Source material:
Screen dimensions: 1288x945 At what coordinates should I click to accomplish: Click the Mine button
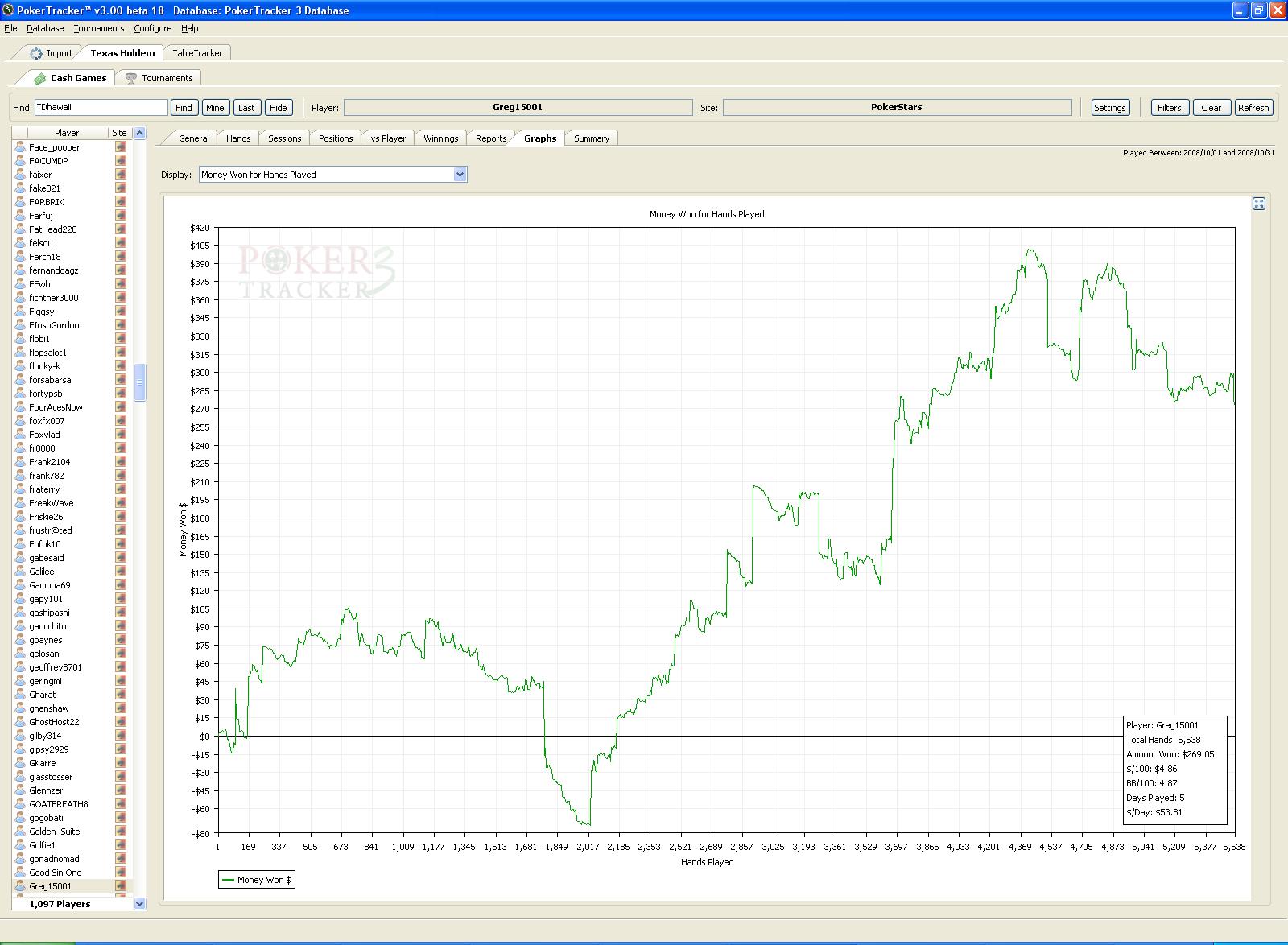click(215, 108)
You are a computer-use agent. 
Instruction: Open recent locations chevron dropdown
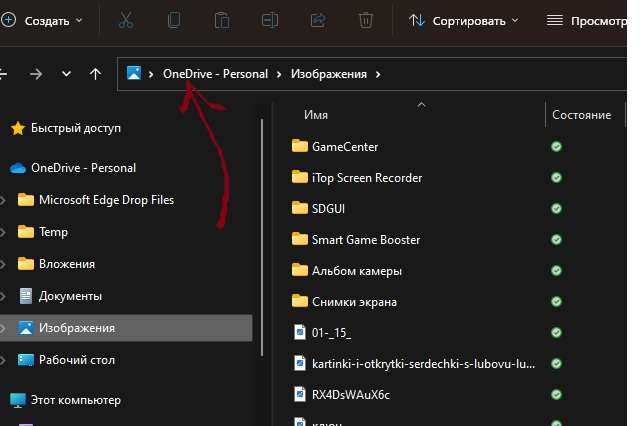(x=66, y=74)
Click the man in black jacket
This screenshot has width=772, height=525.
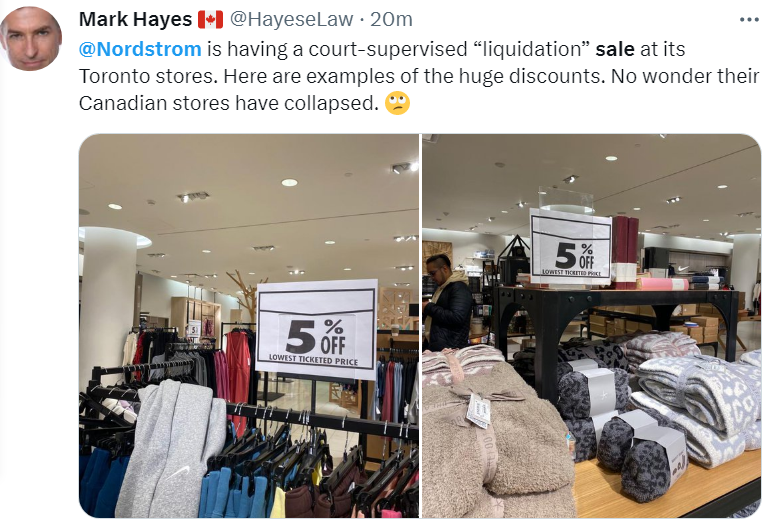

Assignment: Pictures are to be omitted from the copy, and only the lines from the one containing "Instruction: Open recent" through the final line of the listing above are to be written out exactly.

Exercise output:
Instruction: Open recent locations chevron dropdown
(x=66, y=74)
Click the man in black jacket
This screenshot has width=772, height=525.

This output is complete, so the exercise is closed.